*** Block opens ***

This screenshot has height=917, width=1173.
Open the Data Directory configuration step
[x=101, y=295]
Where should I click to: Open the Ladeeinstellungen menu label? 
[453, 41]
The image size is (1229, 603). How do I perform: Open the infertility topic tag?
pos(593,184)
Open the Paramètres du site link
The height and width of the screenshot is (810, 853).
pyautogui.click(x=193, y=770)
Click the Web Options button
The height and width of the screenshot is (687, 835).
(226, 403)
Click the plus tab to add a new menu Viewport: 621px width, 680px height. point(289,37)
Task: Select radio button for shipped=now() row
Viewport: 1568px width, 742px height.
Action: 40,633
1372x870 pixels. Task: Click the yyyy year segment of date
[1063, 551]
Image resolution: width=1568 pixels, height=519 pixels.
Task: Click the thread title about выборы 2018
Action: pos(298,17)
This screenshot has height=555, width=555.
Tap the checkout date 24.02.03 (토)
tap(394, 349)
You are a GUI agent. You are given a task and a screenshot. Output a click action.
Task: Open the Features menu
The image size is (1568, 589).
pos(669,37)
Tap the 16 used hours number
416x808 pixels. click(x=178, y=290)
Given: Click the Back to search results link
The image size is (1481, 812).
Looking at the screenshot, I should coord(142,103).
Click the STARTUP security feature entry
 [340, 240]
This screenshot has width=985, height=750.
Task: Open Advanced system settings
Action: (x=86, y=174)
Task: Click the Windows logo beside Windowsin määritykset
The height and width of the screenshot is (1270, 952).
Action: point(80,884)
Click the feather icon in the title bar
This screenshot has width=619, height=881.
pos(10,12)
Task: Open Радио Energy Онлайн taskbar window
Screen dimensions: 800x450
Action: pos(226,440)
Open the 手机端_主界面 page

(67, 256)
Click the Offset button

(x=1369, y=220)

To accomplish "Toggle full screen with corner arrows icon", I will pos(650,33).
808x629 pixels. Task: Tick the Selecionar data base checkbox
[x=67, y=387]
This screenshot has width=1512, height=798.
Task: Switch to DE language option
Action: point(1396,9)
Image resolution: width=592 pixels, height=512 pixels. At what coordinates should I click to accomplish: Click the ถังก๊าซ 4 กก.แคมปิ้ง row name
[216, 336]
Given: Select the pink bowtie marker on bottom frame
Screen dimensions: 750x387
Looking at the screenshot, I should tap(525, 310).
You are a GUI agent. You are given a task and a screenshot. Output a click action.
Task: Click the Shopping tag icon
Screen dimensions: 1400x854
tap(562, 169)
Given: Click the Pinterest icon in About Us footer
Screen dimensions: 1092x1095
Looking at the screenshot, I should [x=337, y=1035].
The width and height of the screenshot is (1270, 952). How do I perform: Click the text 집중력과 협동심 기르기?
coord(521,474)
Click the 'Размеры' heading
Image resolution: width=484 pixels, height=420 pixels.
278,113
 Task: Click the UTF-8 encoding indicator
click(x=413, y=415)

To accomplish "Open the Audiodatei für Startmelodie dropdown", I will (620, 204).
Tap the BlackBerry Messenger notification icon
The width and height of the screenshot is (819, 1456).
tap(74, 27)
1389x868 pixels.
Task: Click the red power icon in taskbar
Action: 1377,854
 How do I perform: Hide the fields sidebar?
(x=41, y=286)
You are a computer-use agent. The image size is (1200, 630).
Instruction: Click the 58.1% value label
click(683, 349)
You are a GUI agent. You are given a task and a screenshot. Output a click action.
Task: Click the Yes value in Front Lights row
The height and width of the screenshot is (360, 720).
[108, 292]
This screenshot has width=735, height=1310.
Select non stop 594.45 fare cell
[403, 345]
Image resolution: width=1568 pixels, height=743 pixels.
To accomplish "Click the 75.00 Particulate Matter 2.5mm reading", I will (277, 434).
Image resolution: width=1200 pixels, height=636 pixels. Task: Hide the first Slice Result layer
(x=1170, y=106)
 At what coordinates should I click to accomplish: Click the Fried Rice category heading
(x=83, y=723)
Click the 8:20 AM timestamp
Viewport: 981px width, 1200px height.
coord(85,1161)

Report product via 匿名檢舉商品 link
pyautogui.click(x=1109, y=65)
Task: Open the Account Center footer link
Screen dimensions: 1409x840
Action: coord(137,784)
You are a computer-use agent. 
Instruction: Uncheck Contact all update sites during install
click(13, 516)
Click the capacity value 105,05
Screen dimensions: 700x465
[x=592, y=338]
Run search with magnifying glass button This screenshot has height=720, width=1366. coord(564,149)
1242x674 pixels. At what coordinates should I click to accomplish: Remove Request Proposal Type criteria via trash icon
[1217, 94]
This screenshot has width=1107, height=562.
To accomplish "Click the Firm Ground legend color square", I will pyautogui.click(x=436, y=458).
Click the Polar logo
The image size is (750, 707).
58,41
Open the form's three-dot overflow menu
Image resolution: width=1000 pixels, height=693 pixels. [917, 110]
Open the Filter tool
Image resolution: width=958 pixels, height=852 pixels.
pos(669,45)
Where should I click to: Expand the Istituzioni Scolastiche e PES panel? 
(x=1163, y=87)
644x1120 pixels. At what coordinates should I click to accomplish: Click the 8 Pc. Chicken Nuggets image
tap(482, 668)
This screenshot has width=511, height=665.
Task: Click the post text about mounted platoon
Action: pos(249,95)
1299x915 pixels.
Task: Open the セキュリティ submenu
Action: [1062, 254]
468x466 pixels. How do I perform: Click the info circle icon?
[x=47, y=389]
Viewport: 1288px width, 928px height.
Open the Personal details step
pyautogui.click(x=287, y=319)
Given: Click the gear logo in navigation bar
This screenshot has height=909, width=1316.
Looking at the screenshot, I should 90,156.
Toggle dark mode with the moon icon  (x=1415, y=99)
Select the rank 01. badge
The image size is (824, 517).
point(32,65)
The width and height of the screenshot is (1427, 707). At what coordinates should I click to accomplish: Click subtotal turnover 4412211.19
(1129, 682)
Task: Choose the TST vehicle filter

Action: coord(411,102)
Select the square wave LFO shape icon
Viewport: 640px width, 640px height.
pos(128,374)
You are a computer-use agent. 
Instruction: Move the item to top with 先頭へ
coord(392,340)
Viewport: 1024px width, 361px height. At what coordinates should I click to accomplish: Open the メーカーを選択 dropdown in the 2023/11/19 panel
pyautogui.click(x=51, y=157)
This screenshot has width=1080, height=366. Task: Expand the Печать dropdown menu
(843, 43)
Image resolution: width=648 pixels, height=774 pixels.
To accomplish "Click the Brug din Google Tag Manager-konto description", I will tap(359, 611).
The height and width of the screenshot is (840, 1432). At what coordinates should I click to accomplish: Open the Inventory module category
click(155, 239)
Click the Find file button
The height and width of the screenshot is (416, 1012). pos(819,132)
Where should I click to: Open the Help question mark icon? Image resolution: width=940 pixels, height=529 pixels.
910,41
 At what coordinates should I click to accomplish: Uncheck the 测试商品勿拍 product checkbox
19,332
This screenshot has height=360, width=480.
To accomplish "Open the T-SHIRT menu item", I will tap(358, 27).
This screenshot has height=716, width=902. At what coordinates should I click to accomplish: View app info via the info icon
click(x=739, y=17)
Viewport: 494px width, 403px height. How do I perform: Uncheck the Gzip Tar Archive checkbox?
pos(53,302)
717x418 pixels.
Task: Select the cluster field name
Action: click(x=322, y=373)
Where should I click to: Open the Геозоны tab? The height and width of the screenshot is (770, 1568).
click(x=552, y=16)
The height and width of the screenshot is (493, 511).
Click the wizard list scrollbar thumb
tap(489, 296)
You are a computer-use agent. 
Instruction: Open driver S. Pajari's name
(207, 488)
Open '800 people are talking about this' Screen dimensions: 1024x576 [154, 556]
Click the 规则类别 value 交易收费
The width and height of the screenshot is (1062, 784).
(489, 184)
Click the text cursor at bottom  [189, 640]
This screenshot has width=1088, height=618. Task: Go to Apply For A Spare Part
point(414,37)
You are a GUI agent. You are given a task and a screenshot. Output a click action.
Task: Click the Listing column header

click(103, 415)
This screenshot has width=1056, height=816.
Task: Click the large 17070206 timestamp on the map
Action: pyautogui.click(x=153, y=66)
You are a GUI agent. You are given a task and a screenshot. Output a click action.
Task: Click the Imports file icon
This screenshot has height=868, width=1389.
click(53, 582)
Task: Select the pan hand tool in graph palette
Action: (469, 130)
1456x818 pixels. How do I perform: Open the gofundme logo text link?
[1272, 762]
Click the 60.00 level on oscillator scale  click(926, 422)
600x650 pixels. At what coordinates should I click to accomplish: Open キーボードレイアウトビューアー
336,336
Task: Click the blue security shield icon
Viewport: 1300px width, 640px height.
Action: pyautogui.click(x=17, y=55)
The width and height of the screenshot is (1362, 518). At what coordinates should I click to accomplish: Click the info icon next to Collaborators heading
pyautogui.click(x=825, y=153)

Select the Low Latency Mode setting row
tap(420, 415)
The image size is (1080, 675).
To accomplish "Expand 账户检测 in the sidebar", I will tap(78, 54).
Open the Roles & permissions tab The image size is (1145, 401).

*** Block closes ***

What the task requires
Lines from the records above that hold "bottom" are the ones to list.

Completed task
Given: Select the pink bowtie marker on bottom frame
Click the text cursor at bottom  [189, 640]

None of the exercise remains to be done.